Last year, some of the data was used a day later. For instance, Kansas City's Eric Hosmer was thrown out at first for a double play in the third inning of World Series Game 7 for a spectacular double play started by diving second baseman Joe Panik, who flipped the ball to shortstop Brandon Crawford with his glove.
Originally called safe by first base umpire Eric Cooper, Hosmer was ruled out after a video review. Statcast determined Hosmer's speed toward first dropped from 20.9 mph to 12.9 mph when he dove into first, and that if he had run through the base he would have been safe by 0.1 seconds — about a foot — rather than being out by 0.02 seconds.
So far this year, data showed Atlanta shortstop Andrelton Simmons needed just 0.11 seconds for his first step on an April 10 grounder by the New York Mets' Travis d'Arnaud and made a 68.5 mph throw across his body from the outfield grass in time for the out at first.

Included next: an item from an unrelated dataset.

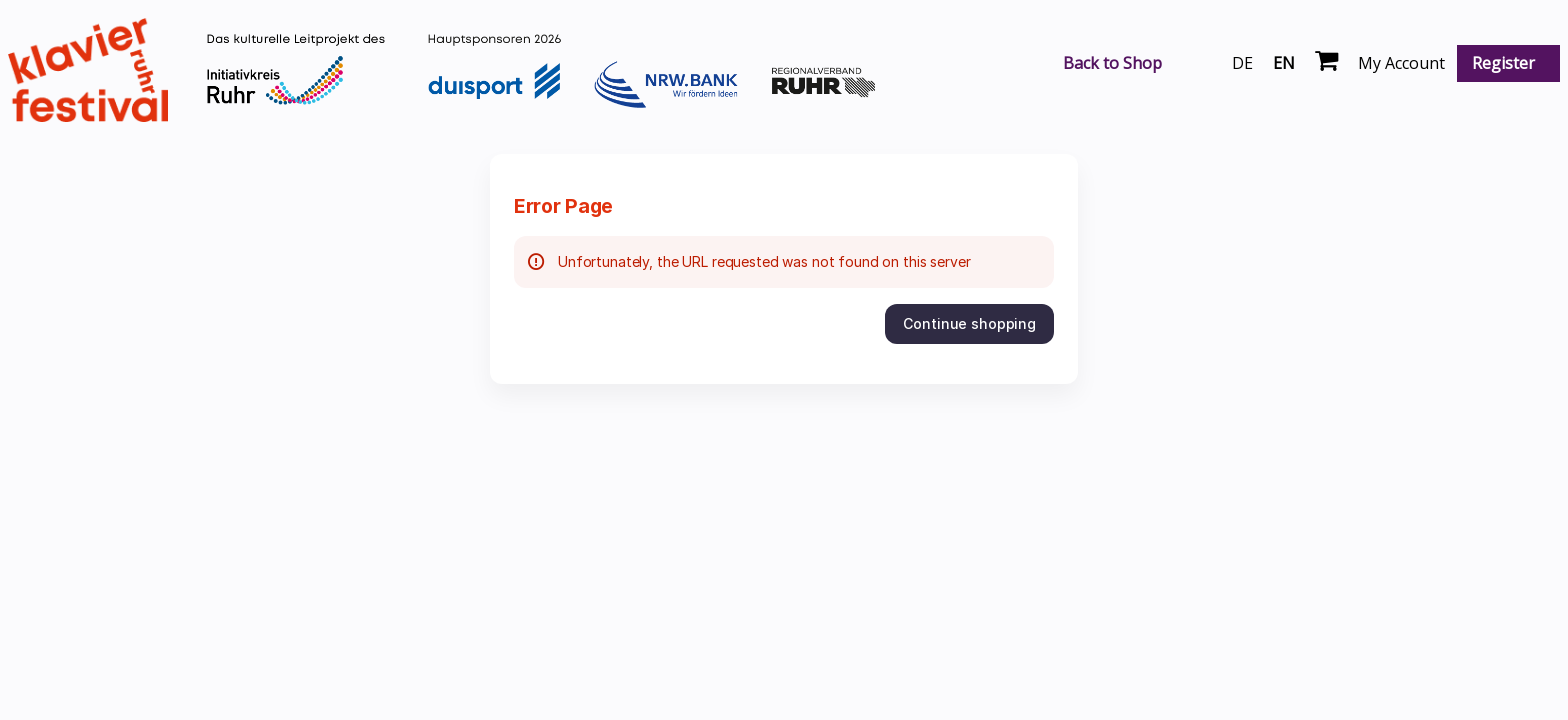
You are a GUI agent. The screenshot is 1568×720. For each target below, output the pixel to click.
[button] (969, 324)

Toronto left fielder Kevin Pillar had a 97.9 percent route efficiency when he climbed the left-field wall at Rogers Centre last Wednesday to rob Tampa Bay's Tim Beckham of a home run, covering 81.3 feet at a top speed of 15.2 mph.
Houston right fielder George Springer was even better on April 12, with a 99.1 percent route efficiency when he stole a walkoff grand slam from Texas' Leonys Martin, covering 93.7 feet at up to 17.7 mph.

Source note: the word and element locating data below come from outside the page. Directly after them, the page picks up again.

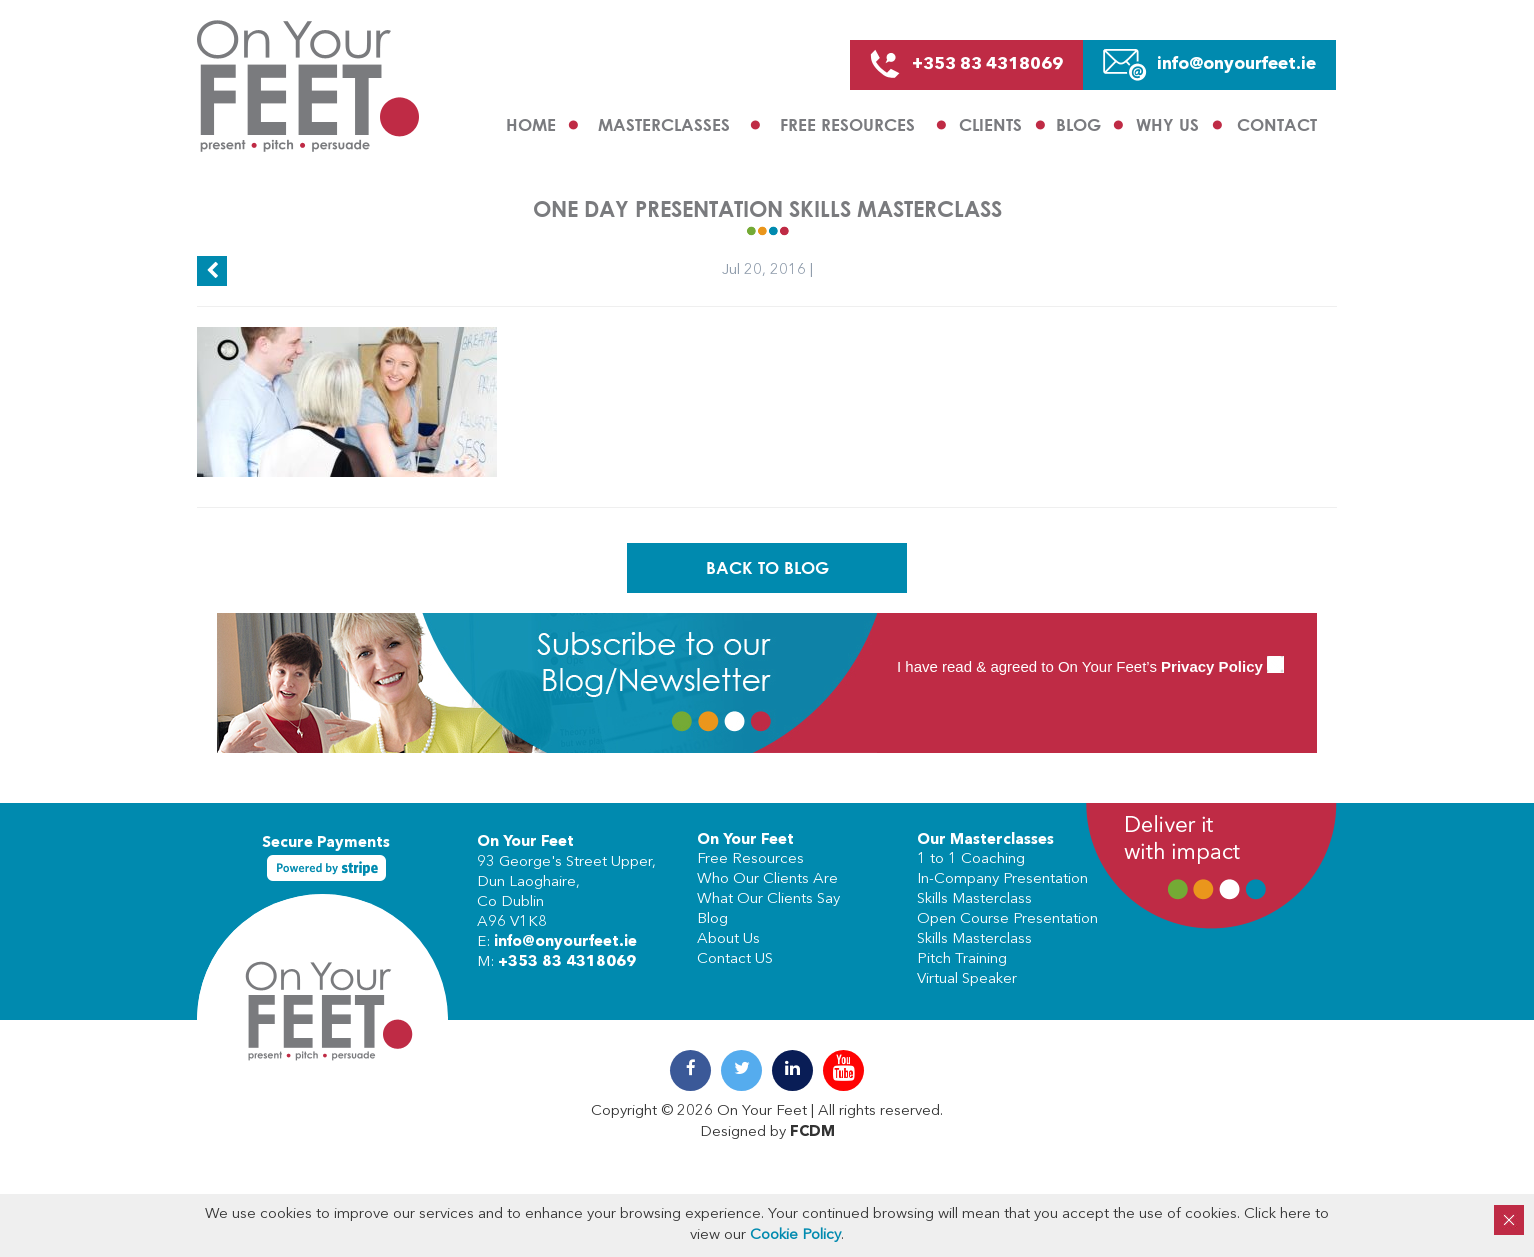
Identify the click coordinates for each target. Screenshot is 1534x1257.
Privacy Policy (1212, 666)
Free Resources (847, 124)
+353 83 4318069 (567, 962)
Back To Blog (767, 567)
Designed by (767, 1132)
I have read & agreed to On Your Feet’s (1090, 666)
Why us (1167, 124)
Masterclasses (664, 124)
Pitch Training (962, 959)
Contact (1277, 124)
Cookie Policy (795, 1235)
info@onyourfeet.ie (565, 942)
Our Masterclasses (985, 840)
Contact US (735, 959)
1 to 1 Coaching (971, 859)
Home (531, 124)
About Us (728, 939)
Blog (1078, 124)
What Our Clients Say (768, 899)
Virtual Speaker (967, 979)
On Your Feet (525, 842)
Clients (990, 124)
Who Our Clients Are (767, 879)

All this information could be of interest to video game developers — "certainly can make them even more realistic," Bowman said.
Because of less frequent frame rates, Inzerillo said it would be laborious and subject to a higher error rate to use the technology to analyze players in previous eras.
Silva wants to see how teams will use all this information in evaluating their players and deciding which ones to sign and trade for. Players can be compared with a theoretical star who is tops in every category, a baseball R2-D2 and C-3PO.
"They're going to new skills sets in their back offices," he said. "How much data do your really need on a player to model that player? How much predictive power does it have?"
More data leads to more answers but also more questions.